--- START ---

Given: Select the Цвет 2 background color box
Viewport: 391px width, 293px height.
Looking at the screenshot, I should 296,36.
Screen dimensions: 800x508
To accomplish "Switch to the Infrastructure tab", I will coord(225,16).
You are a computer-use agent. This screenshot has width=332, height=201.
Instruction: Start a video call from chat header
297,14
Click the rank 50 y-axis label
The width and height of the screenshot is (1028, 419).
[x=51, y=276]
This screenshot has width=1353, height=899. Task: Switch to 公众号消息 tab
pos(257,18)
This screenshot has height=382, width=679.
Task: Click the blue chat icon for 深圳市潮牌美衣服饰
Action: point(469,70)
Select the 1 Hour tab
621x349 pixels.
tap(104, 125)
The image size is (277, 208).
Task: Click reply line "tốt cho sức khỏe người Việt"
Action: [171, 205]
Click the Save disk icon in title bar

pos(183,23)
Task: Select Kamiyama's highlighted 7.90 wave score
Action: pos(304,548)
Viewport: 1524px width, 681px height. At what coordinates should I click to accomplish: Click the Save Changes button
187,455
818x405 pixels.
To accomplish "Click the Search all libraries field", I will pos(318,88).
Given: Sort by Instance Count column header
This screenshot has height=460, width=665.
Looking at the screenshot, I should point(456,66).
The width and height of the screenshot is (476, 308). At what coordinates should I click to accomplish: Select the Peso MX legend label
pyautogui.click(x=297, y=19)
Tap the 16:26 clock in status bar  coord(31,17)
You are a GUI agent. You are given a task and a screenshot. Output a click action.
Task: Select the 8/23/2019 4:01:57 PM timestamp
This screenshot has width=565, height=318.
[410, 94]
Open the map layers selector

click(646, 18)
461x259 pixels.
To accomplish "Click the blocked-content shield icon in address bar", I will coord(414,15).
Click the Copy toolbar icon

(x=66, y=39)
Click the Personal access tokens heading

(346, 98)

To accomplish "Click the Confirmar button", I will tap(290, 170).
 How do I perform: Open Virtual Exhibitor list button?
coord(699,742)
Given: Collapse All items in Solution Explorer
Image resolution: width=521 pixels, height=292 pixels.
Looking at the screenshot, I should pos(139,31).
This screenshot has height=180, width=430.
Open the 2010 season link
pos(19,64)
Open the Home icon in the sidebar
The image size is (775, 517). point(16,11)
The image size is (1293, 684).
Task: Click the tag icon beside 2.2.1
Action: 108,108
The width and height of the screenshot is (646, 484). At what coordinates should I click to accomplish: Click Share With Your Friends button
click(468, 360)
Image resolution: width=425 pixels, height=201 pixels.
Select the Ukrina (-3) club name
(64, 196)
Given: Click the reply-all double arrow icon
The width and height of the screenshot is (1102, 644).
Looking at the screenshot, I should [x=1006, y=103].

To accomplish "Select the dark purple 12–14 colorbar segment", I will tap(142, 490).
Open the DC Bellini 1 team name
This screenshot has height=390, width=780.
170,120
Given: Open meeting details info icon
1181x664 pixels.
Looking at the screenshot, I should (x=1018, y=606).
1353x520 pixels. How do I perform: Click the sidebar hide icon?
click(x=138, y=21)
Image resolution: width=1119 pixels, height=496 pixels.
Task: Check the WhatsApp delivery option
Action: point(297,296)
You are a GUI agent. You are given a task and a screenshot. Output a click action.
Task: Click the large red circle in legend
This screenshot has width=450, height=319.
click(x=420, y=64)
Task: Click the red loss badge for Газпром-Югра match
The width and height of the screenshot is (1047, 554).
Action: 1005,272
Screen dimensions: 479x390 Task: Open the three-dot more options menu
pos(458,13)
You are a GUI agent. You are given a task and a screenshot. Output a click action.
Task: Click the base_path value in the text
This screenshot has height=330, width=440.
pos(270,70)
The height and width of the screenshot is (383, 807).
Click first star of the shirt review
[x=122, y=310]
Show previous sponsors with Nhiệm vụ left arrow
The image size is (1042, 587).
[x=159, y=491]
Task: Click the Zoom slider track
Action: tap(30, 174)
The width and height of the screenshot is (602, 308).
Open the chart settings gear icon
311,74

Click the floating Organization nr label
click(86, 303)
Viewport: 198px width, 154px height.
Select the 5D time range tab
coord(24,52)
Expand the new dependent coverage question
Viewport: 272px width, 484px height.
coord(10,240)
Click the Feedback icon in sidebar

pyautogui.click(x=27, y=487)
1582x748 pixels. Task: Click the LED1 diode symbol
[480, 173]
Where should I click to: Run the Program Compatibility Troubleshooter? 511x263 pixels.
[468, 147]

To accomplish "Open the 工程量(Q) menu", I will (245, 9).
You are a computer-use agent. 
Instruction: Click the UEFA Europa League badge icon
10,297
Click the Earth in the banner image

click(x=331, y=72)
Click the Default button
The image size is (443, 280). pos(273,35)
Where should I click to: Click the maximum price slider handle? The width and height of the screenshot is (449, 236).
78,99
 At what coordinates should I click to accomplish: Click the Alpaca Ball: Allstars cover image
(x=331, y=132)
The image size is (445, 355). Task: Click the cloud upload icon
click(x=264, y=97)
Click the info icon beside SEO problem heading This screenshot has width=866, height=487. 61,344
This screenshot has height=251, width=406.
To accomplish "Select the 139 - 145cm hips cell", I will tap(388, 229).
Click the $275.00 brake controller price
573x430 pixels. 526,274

--- END ---

Prompt: Could you please copy the lines of the listing above exactly, from its first line through the line bearing "Select the 1 Hour tab", and nothing more?

Solution below:
Given: Select the Цвет 2 background color box
Viewport: 391px width, 293px height.
Looking at the screenshot, I should 296,36.
Screen dimensions: 800x508
To accomplish "Switch to the Infrastructure tab", I will coord(225,16).
You are a computer-use agent. This screenshot has width=332, height=201.
Instruction: Start a video call from chat header
297,14
Click the rank 50 y-axis label
The width and height of the screenshot is (1028, 419).
[x=51, y=276]
This screenshot has width=1353, height=899. Task: Switch to 公众号消息 tab
pos(257,18)
This screenshot has height=382, width=679.
Task: Click the blue chat icon for 深圳市潮牌美衣服饰
Action: point(469,70)
Select the 1 Hour tab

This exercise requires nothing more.